= David Garcia (computer scientist) =

Spanish computer scientist

David Garcia is a Spanish computer scientist and professor specializing in computational social science. He is a professor of social and behavioural data science at the University of Konstanz, Germany, and a faculty member at the Complexity Science Hub Vienna.

== Early life and education ==
Garcia studied computer science at the Universidad Autónoma de Madrid and ETH Zürich, where he earned his master's and doctoral degrees. He later completed a habilitation in computational social science at ETH Zürich.

== Career ==
Garcia has held academic positions at ETH Zürich, the Medical University of Vienna and the Graz University of Technology. In 2022, he was appointed Professor of Social and Behavioural Data Science at the University of Konstanz. That same year, he joined the Extended Directorate of the university's Centre for Human | Data | Society. He also serves as a faculty member at the Complexity Science Hub Vienna.

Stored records
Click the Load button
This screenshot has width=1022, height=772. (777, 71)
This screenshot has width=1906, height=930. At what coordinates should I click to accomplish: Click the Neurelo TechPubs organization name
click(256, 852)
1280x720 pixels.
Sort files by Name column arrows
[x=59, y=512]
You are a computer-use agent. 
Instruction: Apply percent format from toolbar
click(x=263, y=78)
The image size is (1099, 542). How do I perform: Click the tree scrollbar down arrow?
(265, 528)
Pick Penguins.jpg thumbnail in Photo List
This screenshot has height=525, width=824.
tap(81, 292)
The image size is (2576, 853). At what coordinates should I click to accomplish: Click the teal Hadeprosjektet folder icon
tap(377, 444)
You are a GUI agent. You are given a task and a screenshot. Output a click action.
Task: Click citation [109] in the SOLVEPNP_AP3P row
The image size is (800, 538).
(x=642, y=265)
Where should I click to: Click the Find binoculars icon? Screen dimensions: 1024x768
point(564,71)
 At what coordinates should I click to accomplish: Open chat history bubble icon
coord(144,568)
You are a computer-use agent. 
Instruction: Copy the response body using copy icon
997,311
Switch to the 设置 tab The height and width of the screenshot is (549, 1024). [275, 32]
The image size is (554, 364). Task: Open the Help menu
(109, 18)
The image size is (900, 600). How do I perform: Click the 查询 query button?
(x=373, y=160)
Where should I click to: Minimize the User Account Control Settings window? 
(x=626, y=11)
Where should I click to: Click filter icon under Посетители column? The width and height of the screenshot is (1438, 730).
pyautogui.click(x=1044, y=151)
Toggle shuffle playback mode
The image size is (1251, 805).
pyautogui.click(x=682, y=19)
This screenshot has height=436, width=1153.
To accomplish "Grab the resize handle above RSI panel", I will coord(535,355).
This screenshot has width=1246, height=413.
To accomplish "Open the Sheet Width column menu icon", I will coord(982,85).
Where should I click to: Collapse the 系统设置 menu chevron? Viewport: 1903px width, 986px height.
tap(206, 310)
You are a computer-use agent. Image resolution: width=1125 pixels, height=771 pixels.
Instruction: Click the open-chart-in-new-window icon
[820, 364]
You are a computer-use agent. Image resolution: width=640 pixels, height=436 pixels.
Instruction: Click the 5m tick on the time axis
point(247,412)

**Activity list**:
[1] In the David Garcia article, switch "professor" to "lecturer" and write out the part that opens with "David Garcia is" and closes with "and a faculty member at the Complexity Science Hub Vienna.".
[2] Pick up the article on David Garcia after its last sentence and continue it.

**Your written answers**:
[1]
David Garcia is a Spanish computer scientist and lecturer specializing in computational social science. He is a lecturer of social and behavioural data science at the University of Konstanz, Germany, and a faculty member at the Complexity Science Hub Vienna.

[2]
=== Research ===
Garcia's work bridges computational methods and social science, analyzing large-scale digital data to study collective behavior, online social networks, and emotional dynamics. His research addresses societal challenges such as the effects of social media and intelligent technologies on mental health, privacy concerns, and systemic inequalities. Notable contributions include modeling emotional contagion in online communities and developing frameworks to quantify digital well-being.